(WORK TO BE COMPLETED)
Within the records below, find the line with "Click the Colorlib logo" and the line with "558x383 pixels.", then reproduce exactly those two lines and all lines between them, without any picture.

*** Begin section ***

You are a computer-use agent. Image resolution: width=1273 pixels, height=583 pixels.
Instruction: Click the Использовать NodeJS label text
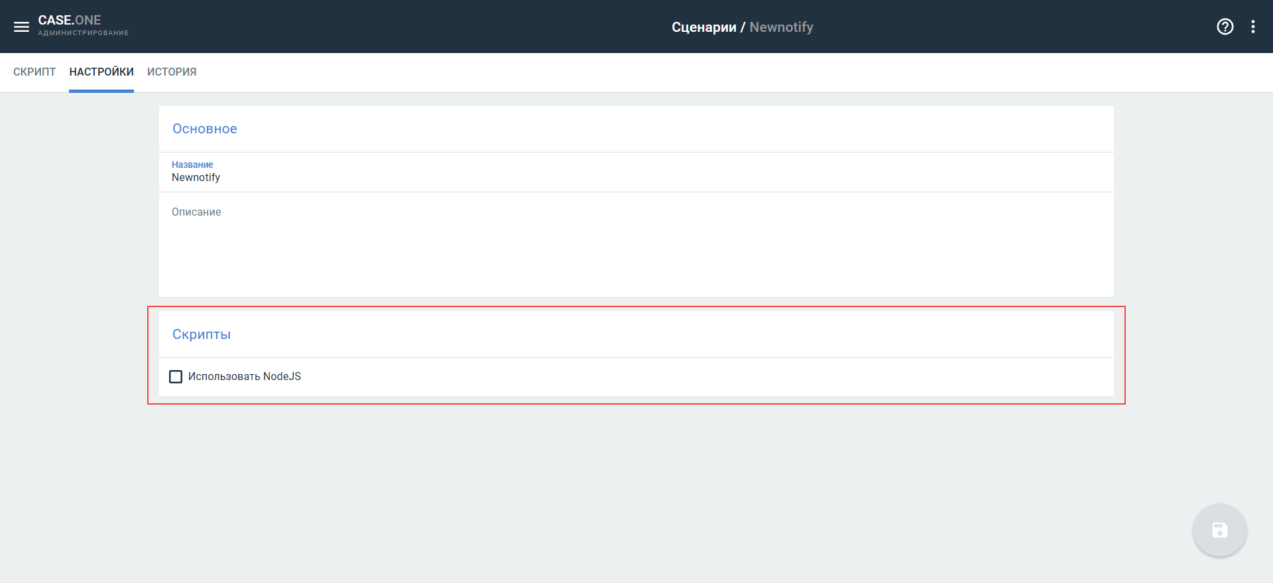pyautogui.click(x=244, y=377)
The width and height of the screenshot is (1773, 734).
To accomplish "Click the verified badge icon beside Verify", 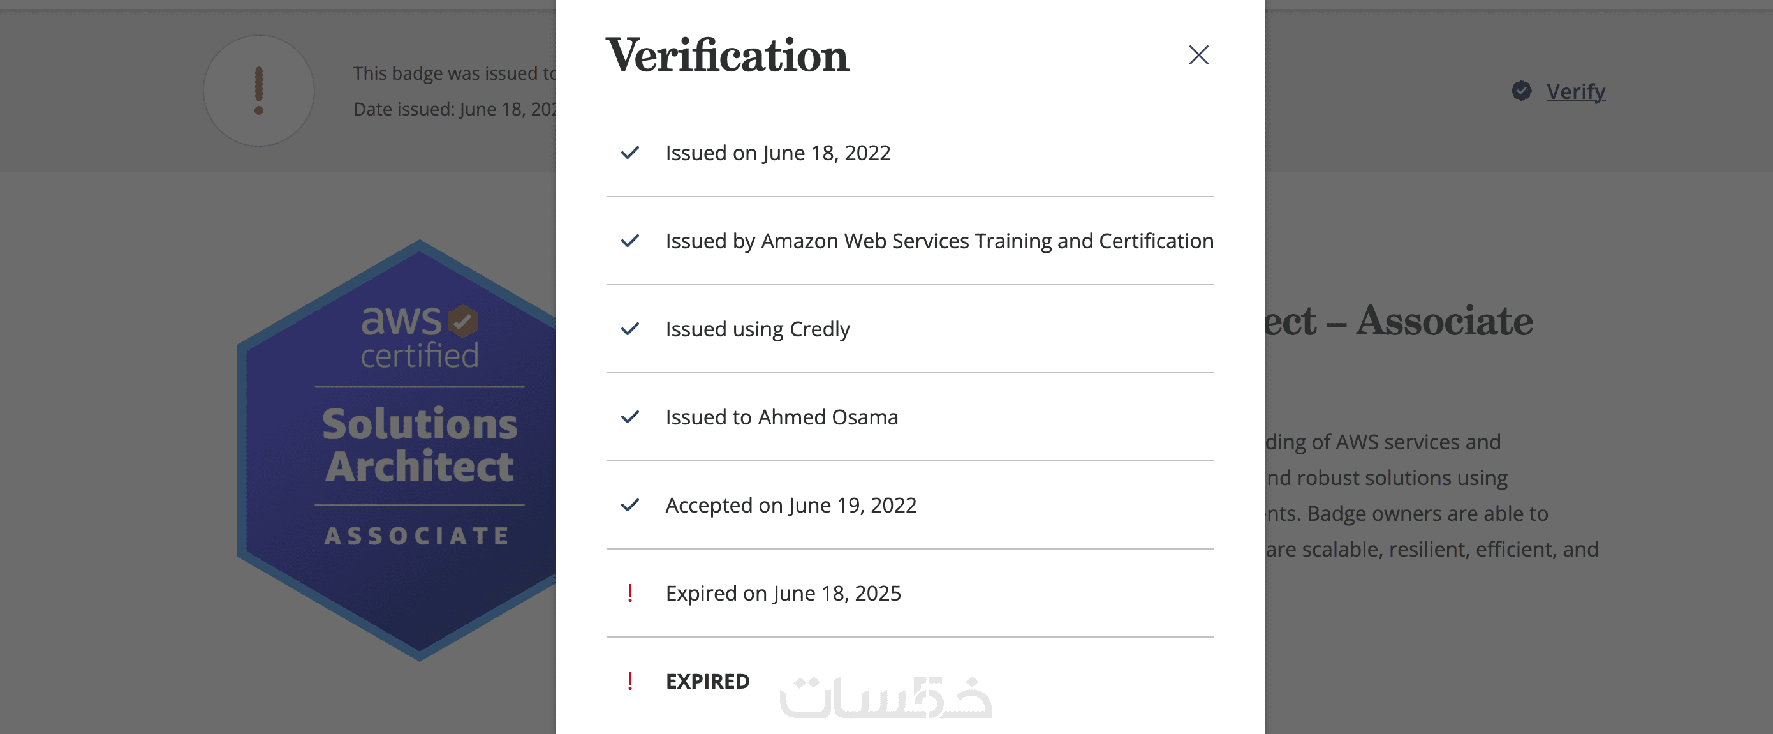I will tap(1521, 91).
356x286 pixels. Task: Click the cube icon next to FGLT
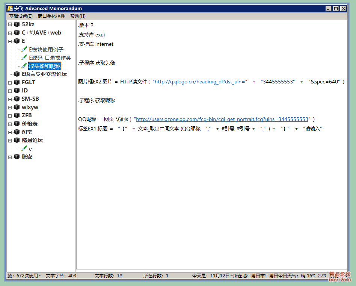coord(17,82)
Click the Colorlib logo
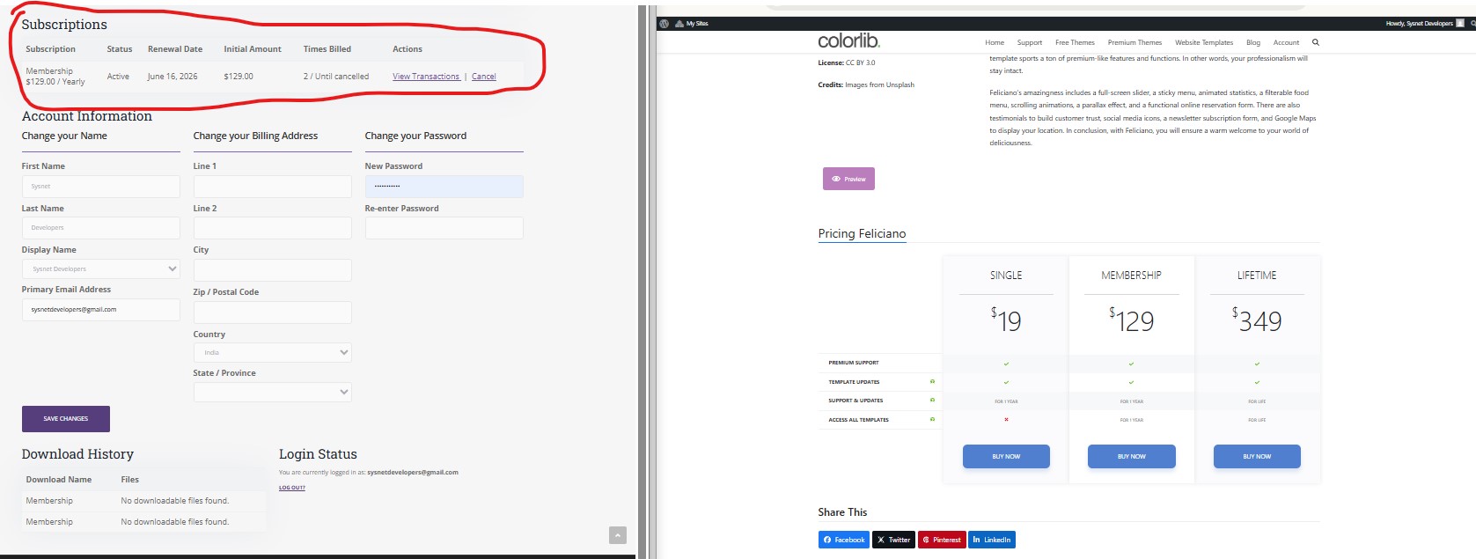 tap(848, 41)
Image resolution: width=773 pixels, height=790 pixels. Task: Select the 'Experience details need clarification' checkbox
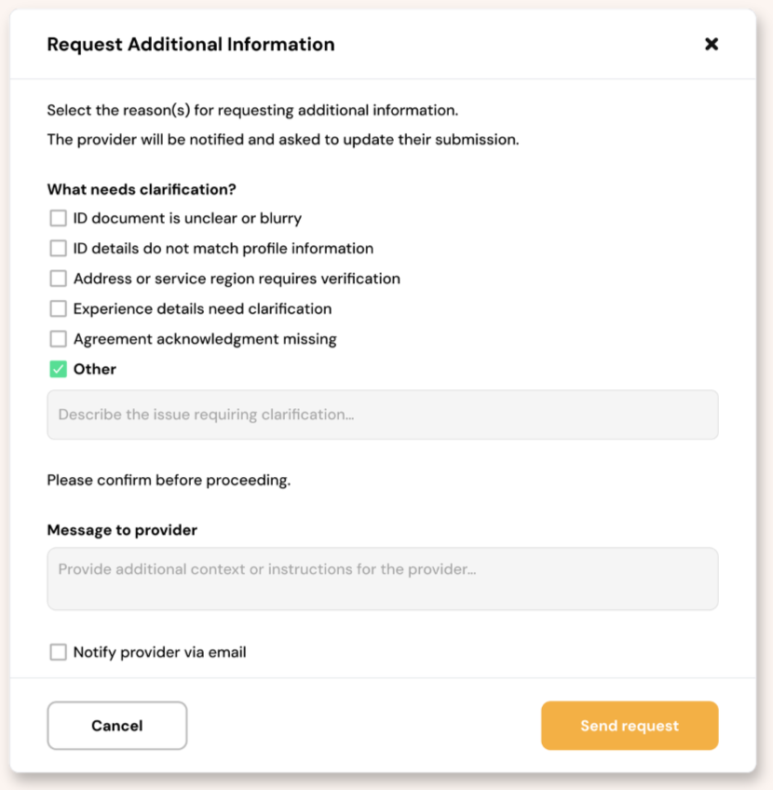[59, 308]
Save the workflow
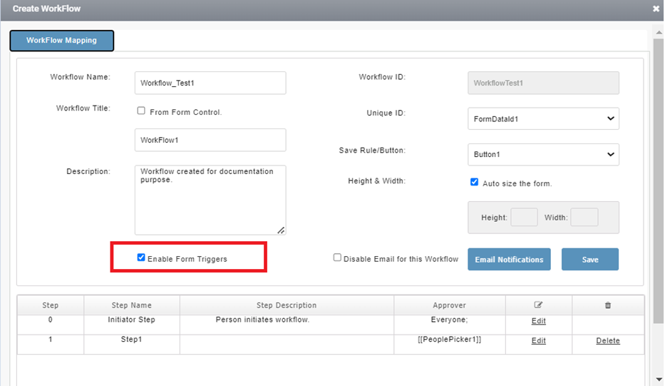Screen dimensions: 665x386 (590, 260)
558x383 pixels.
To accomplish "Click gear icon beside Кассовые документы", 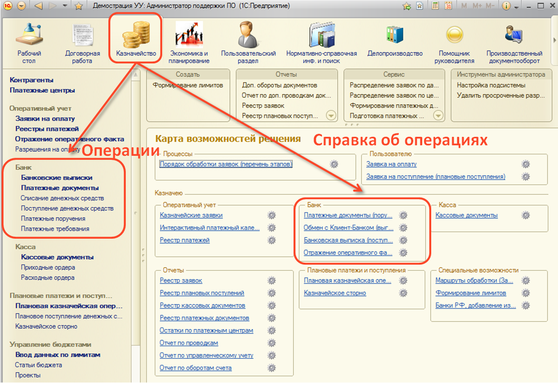I will pos(525,215).
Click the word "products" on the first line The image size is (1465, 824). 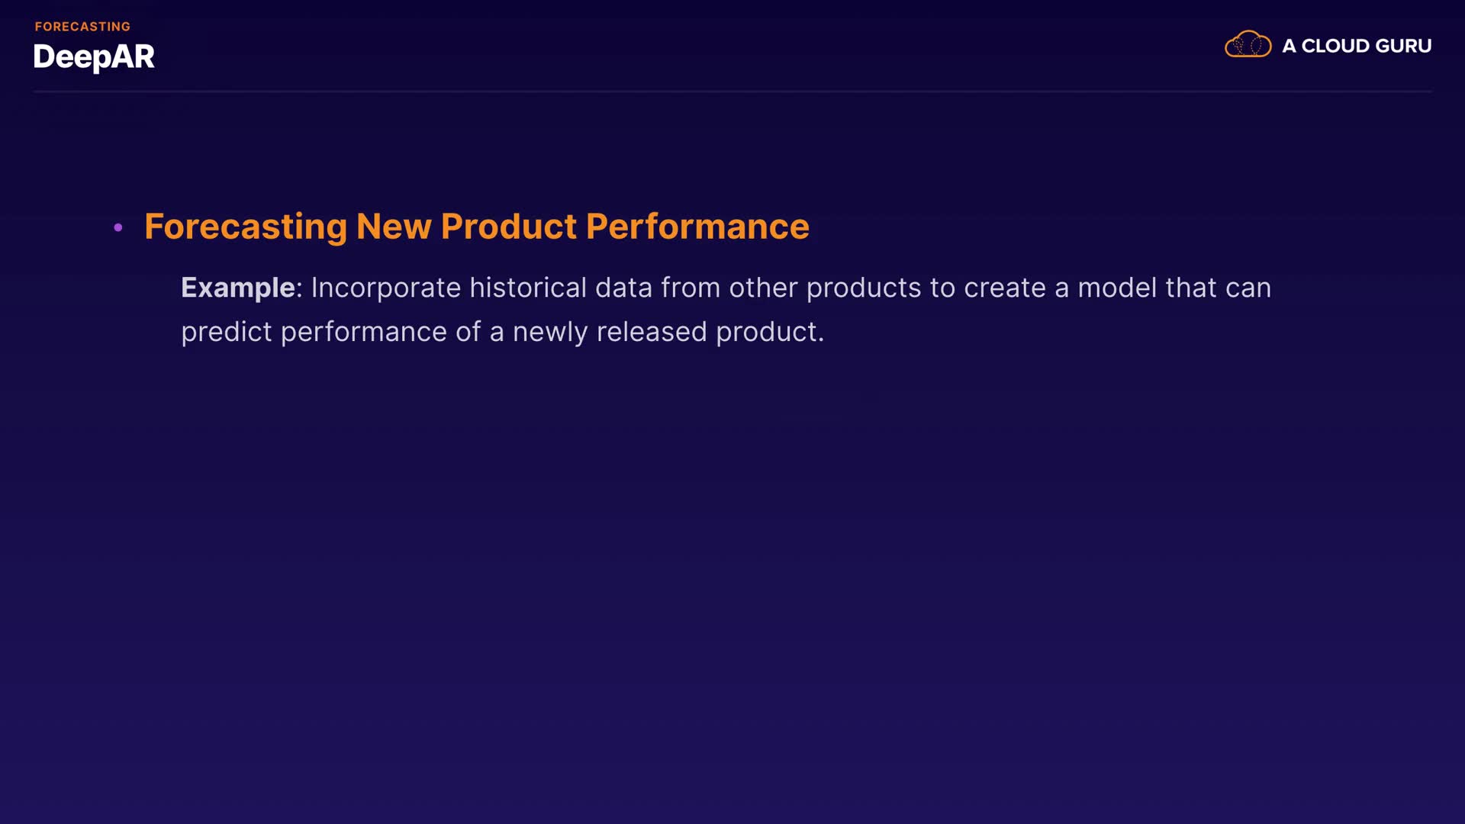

*** End section ***

(RESULT OF THIS EXERCISE)
Click the Colorlib logo
 tap(848, 41)
Image resolution: width=773 pixels, height=790 pixels. Task: Select the 'Experience details need clarification' checkbox
[59, 308]
Save the workflow
Screen dimensions: 665x386 (590, 260)
558x383 pixels.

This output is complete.